We run as much of the bulk work as possible upfront, sequentially, and then run the more lightweight work in parallel. We thus maintain multiple schema changes at once, ongoing. Once all changes are in good shape, we complete the migrations as closely as possible. While not strictly atomically, the deployment can be considered more atomic; up till the final stage, no change is reflected in production. In fact, the deployment may be canceled at any point up until its completion time.
The multi-shard dimension
As your database scales, you want to address a new, multi-sharded dimension. By design, a multi-sharded database acts as though it were a monolith, and yet the shards are independent of each other. This has important benefits such as resource allocation or minimization of the blast radius when anything goes wrong. But it also raises new challenges: how do you keep the schema in sync across shards?
Different shards work under different workloads, and may run a schema migration to completion minutes to possibly hours apart. A multi-sharded database where different shards have different schemas can be either inconsistent in performance, or outright inconsistent in design.
Our gated deployments minimize that gap period, by tracking the progress of a schema deployment across all shards and holding off the final switch to the new schema until all shards are ready. The switch then takes place almost simultaneously (though not atomically) on all shards.
Solving the most requested schema revert feature: controlled gated deployments
PlanetScale offers a powerful flow: the ability to revert a deployment. A way to revert to the previous schema, but without losing any data accumulated in the interim. When a deployment completes, PlanetScale offers a 30 minute window in which it’s possible to revert, if needed.
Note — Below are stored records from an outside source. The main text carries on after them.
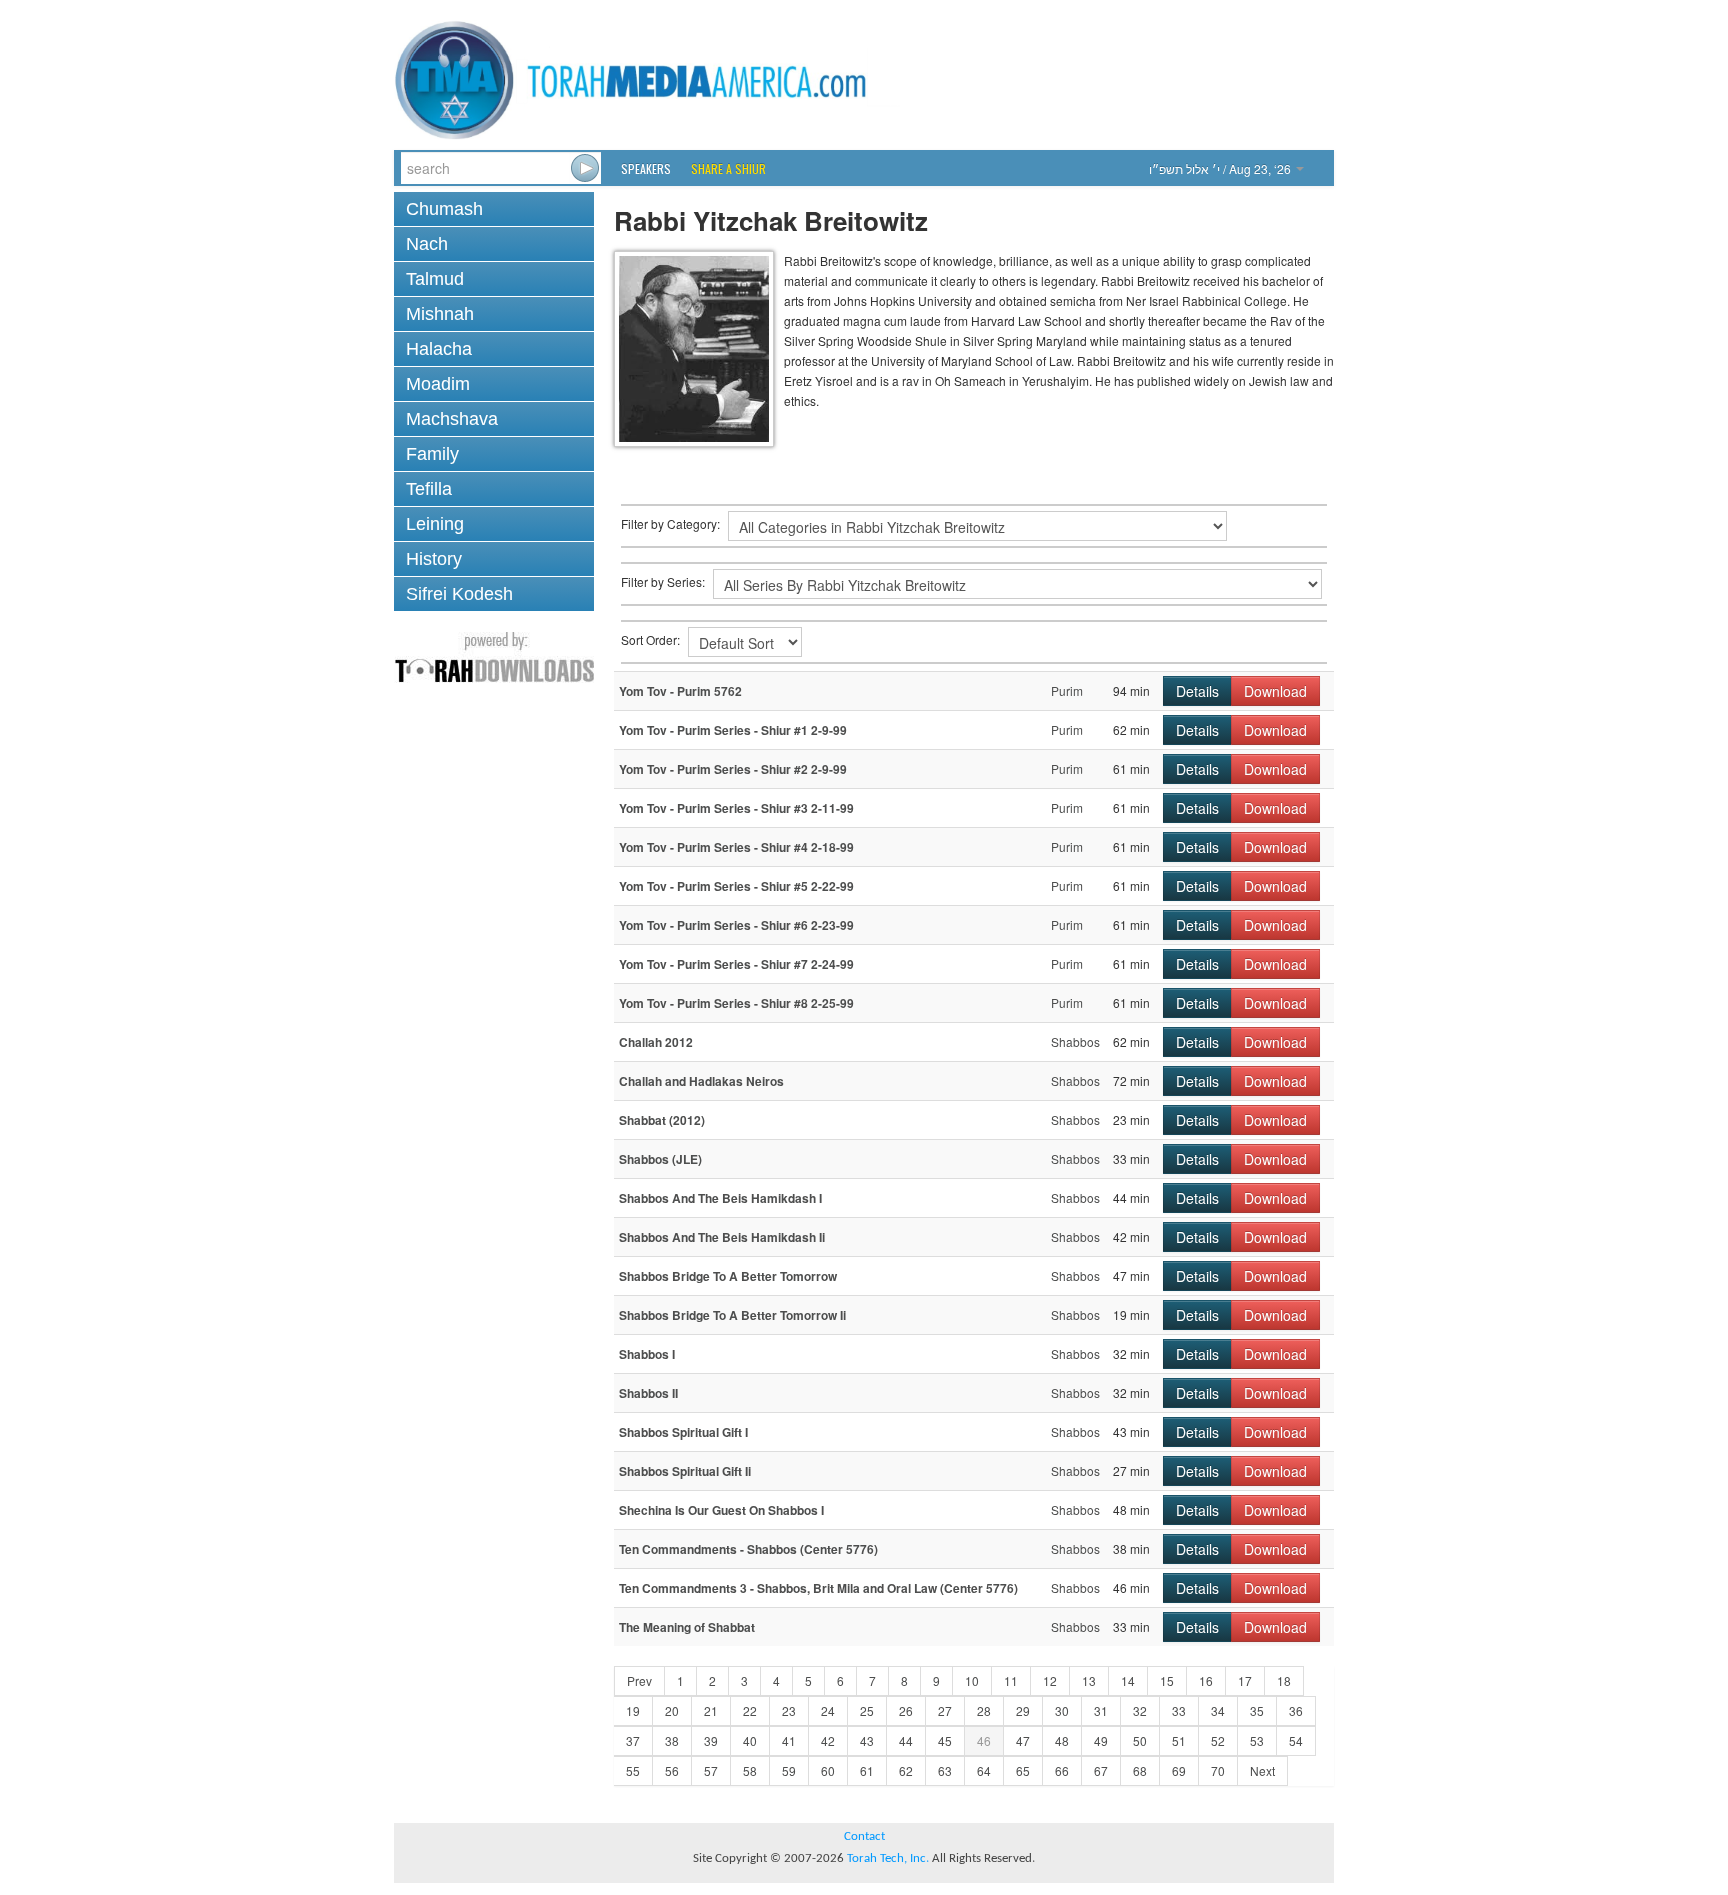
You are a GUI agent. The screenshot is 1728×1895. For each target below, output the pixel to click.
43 (867, 1740)
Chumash (444, 209)
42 (828, 1740)
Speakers (646, 168)
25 (867, 1710)
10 (972, 1680)
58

The most common questions around our schema revert feature revolves about that time limit: “why 30 minutes?”, “What happens if the deployment completes at 2:00am over the weekend, and I can’t access my laptop in time?”, “Can we have better control over the timings?”
Responding to these questions, Gated Deployments now allow users to choose the deployment completion time at their discretion. By default, deployments auto-complete when ready, and this is great for most cases, and clears up the deployment queue. However, if the user so chooses, they may uncheck the "Auto-apply" box.
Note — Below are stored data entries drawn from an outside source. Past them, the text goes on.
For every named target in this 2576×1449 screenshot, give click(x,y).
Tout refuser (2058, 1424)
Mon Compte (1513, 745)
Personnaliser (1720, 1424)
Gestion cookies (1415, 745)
The deployment now stages all changes and runs all long-running tasks. When all changes are ready, the deployment awaits the user to hit the "Apply changes" button. With no input from the user, the deployment will just keep on running in the background, always keeping up to date with data changes.
For example, a deployment with three ALTER
statements over large tables may take a day to run. It may be 2:00am on the weekend when it finally completes the hard work of copying the dataset. But it won’t apply the changes: the deployment will just keep on syncing and responding to ongoing changes like any INSERT
, DELETE
or UPDATE
on the relevant tables. Come Monday morning, when the developer is at their desk and fully prepared to begin their work week, they may click the “Apply changes” button. The deployment then completes, and the 30 minute window for schema reverts starts ticking, all while the developer is in control of the situation.
Try it out
This release of Gated Deployments brings us another step closer to our goal of a more modern and cohesive development flow, where schema changes happen alongside application development, not in isolation.